August 16th,  2024  [5 min. read]

By Drew W. Boyer, CFP®

 

After heading out this past weekend on a Sunday morning bike ride down, I had the idea of how to achieve similar risk v. reward activities. 


My usual low-risk bike path down and back to the Horseshoe with the high reward of fresh air and exercise, took an unexpected turn when I got stung on the forehead halfway through. Did I stop? Nope. I kept going because the ice pack and baking soda were at home and it needed to wait.  Perseverance in any situation pays. 


Know what else pays? Compound interest. It’s one of those ‘magical’ financial principles that can seem a bit boring at first glance, but trust me, once you understand it, it can completely transform your approach to saving and investing. Whether you’re planning for your kids’ college, saving for a dream home or vacation, or building an emergency fund, the power of compound interest can help you achieve your goals with less risk and more reward. Let’s break it down and see how it works.


Saving for College: Low Risk, High Reward


Let's start with saving for college. Every month, my wife and I set aside a portion of our income into a college fund for our girls. It's not a huge amount, but it's consistent. The idea here is low risk: we’re not gambling on the stock market or trying to pick the next big winner. Instead, we’re relying on the power of compound interest.


Here's the beauty of it: as our savings grow, so does the interest we earn. It's like a snowball rolling down a hill, picking up more snow as it goes. By the time our girls are ready for college, they’ll have a significant amount saved up. The high reward? They can go to college to better themselves without having to worry about the cost, and my wife and I won't be burdened with taking out loans. As the saying goes, "Those that know how it works, MAKE it. Those that don't, pay it."

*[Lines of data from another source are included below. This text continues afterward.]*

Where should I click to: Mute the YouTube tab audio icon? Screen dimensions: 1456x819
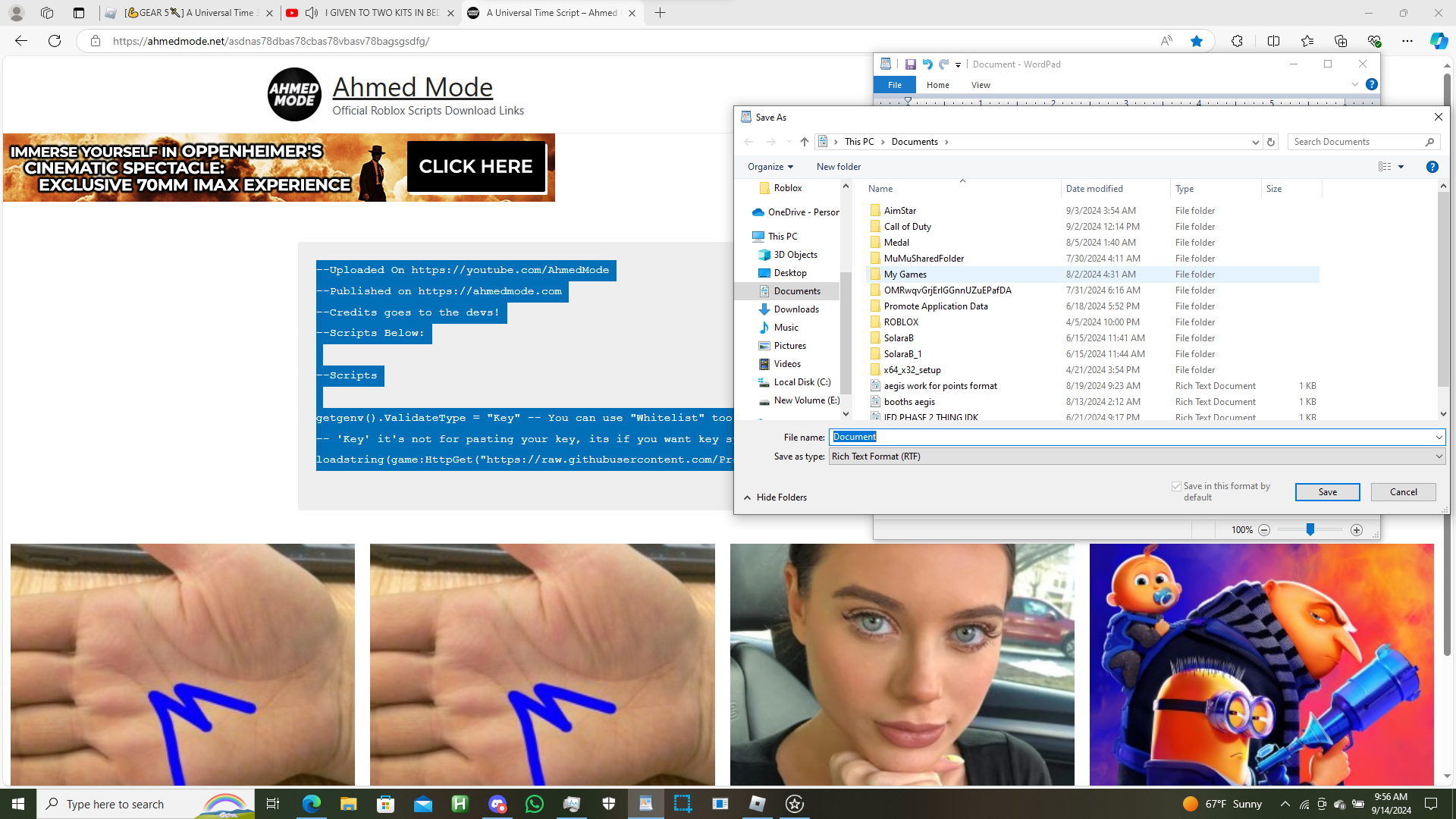(x=312, y=13)
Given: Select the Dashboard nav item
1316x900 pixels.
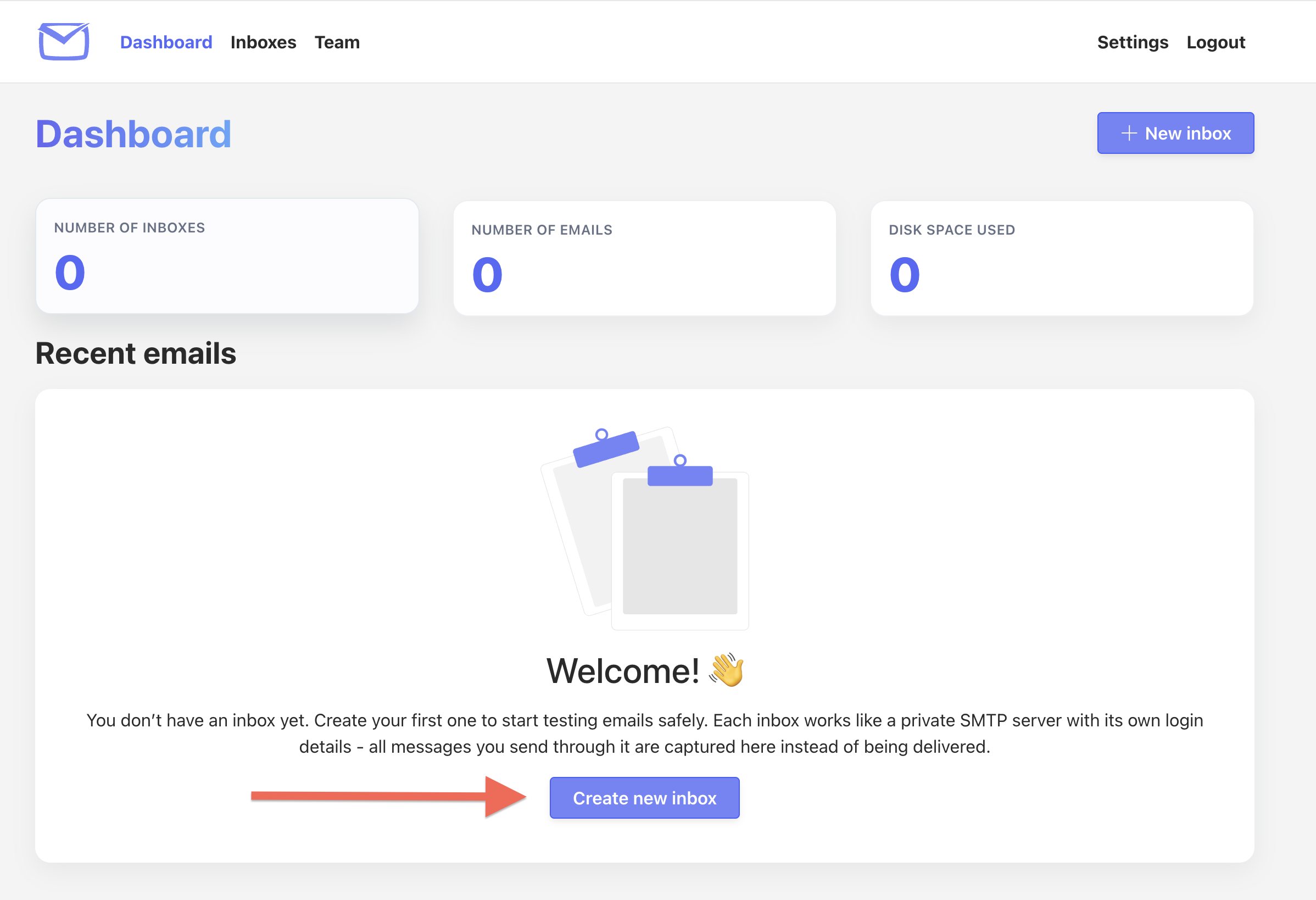Looking at the screenshot, I should (166, 42).

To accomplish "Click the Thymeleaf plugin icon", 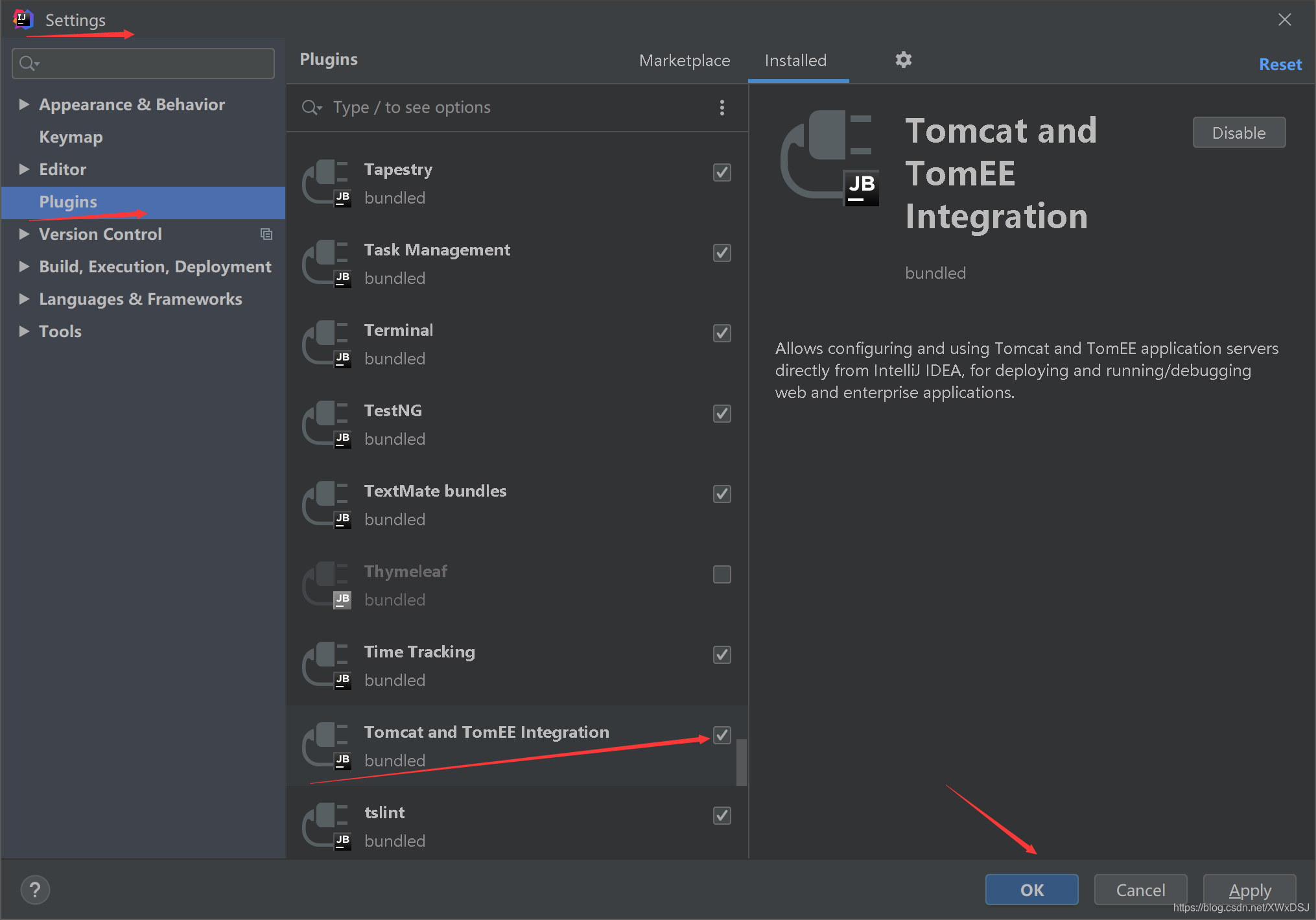I will (x=327, y=585).
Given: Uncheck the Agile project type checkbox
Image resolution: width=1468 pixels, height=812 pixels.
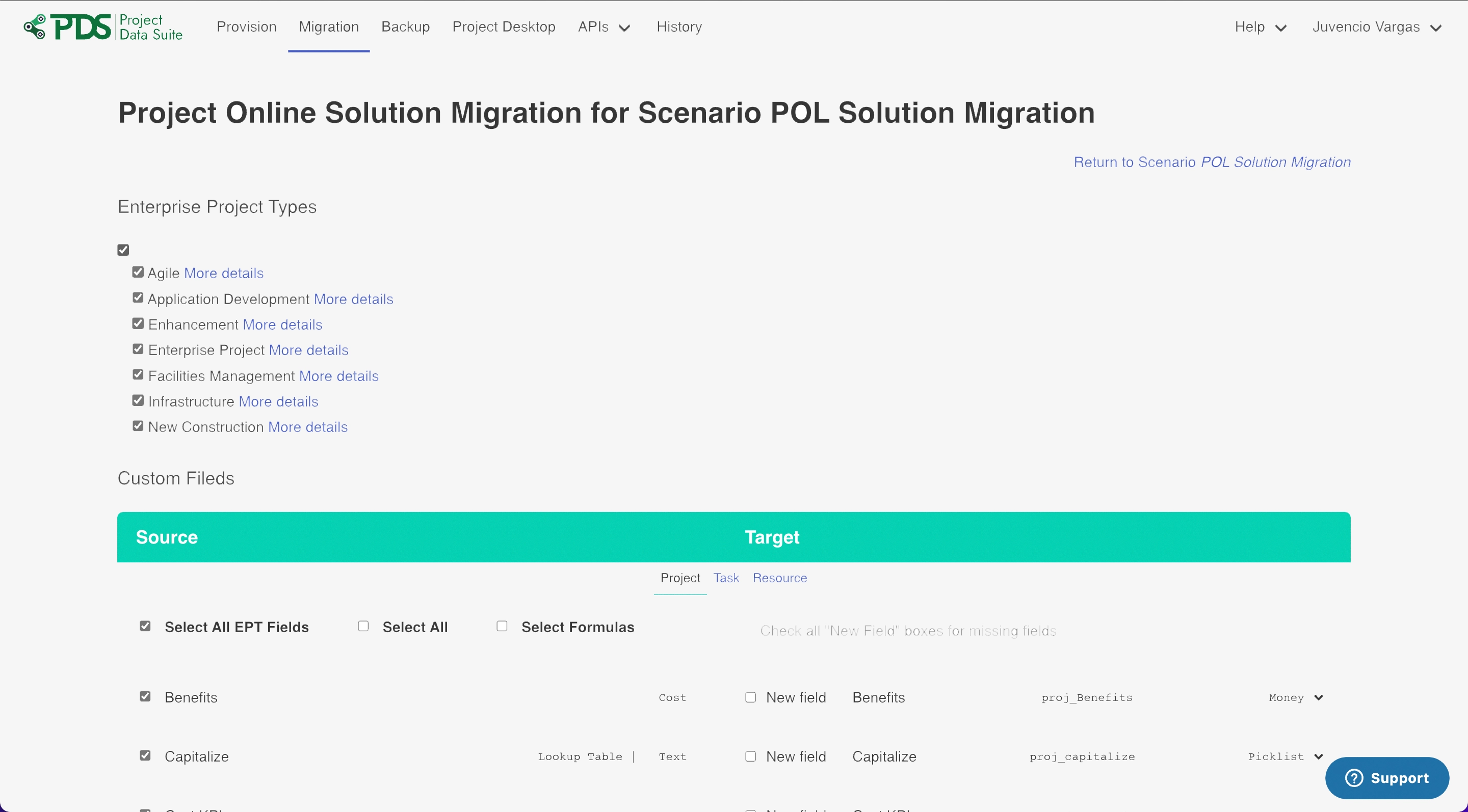Looking at the screenshot, I should coord(138,272).
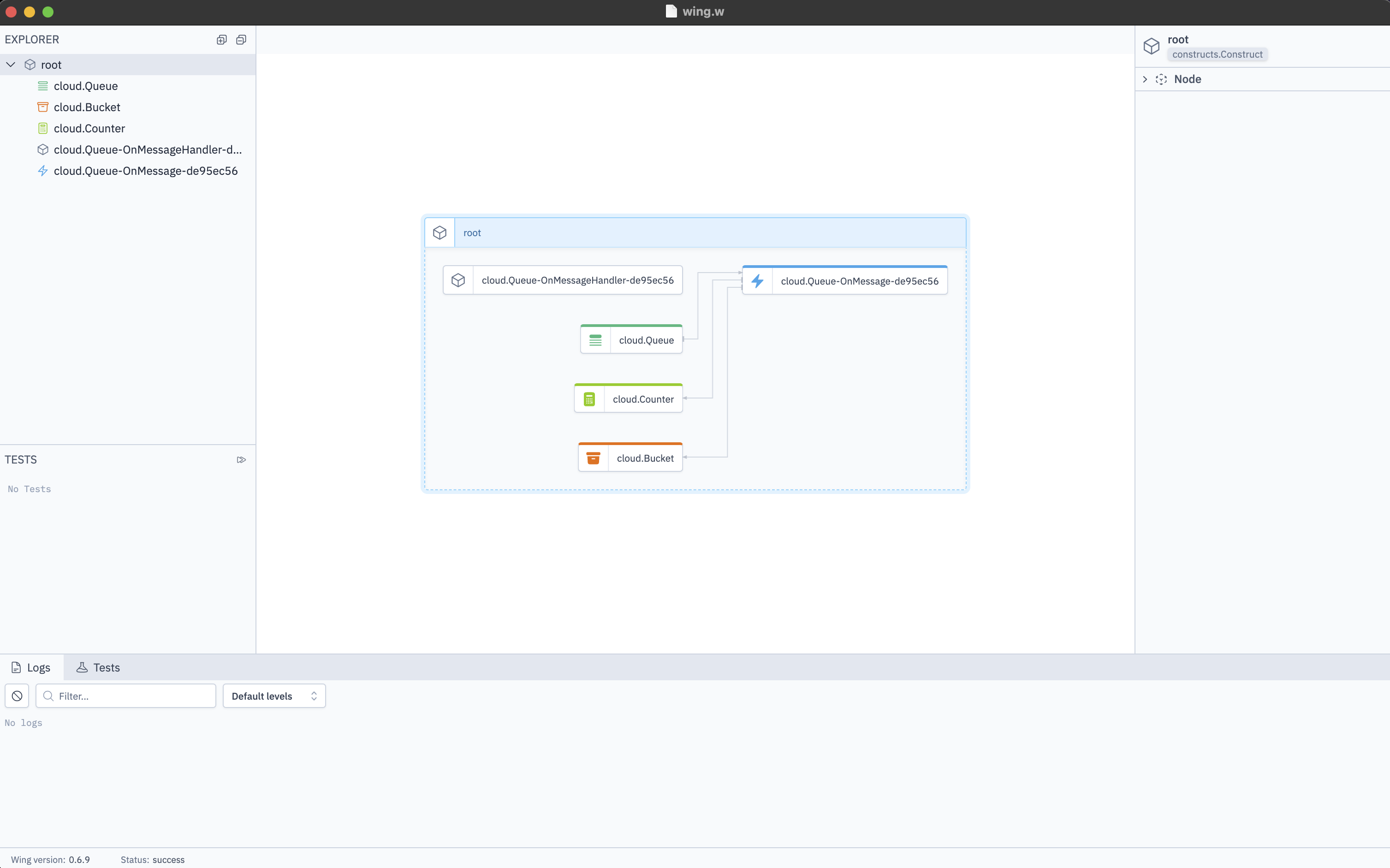Click the orange bucket icon in the diagram

pyautogui.click(x=593, y=458)
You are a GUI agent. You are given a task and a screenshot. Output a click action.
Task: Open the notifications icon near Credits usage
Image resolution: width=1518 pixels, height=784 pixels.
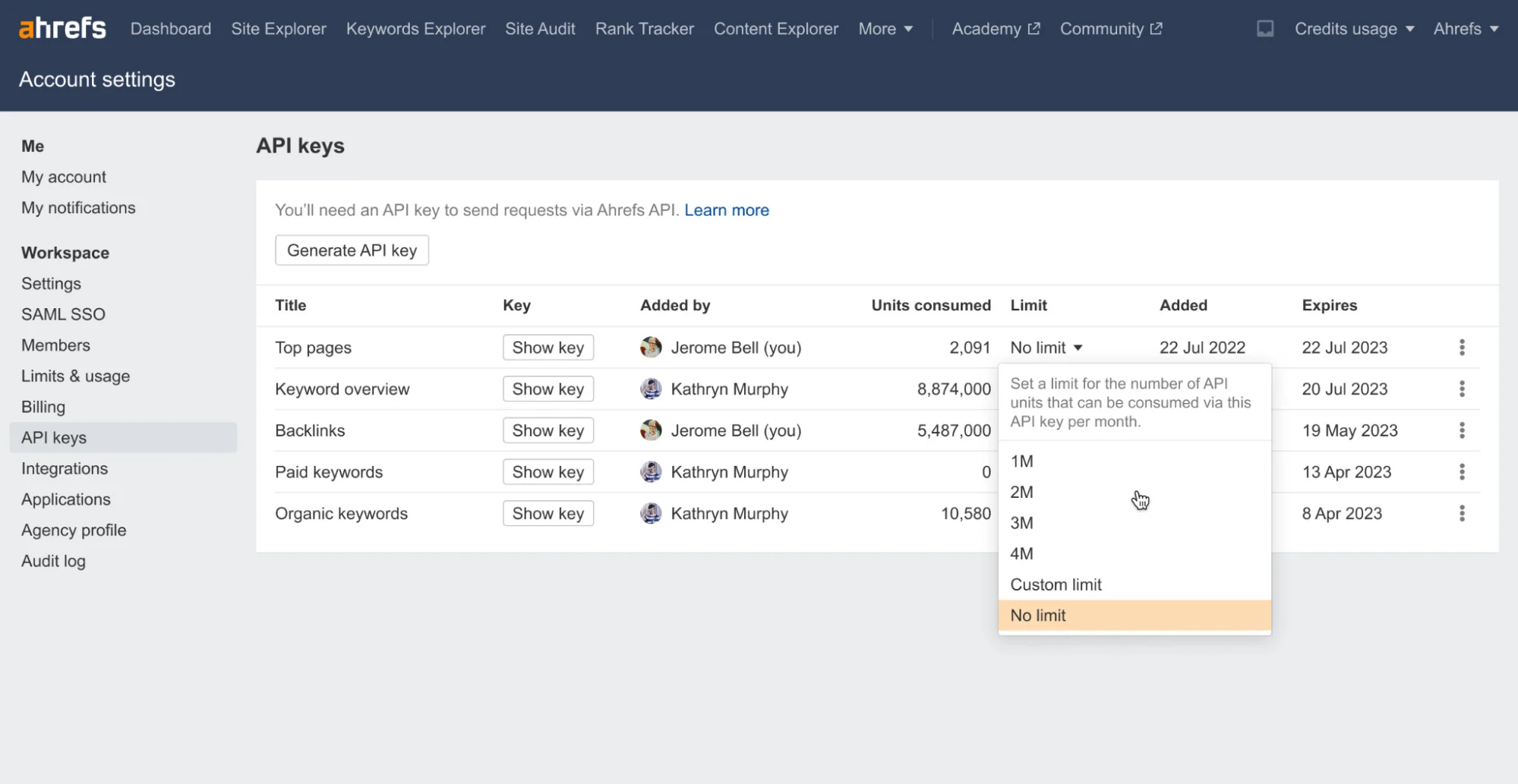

Saving for a House or Vacation: A Little Each Month


Now, let's talk about saving for a house or a dream vacation. The principle is the same. Every month, set aside a bit of money into a dedicated savings account. It doesn’t have to be a large sum, just something you can consistently contribute.


Over time, these small deposits add up. The interest earned on your savings grows as well, thanks to the magic of compound interest. Before you know it, you’ve got a nice chunk of change that can be used for a down payment on a house or an unforgettable vacation. It's all about being patient and consistent.


The Emergency Fund: No Risk, High Reward


Finally, let’s discuss the importance of an emergency fund. Life is unpredictable, and having a financial safety net can make all the difference. We keep our emergency fund in an FDIC-insured account. This means it's completely safe, with no risk of losing our principal.


The high reward here is peace of mind. Knowing we have a 'paid-up insurance policy' for when life throws us a curveball is invaluable. Whether it’s a sudden medical expense, car repair, or any other unexpected cost, we’re prepared. And that security is worth its weight in gold.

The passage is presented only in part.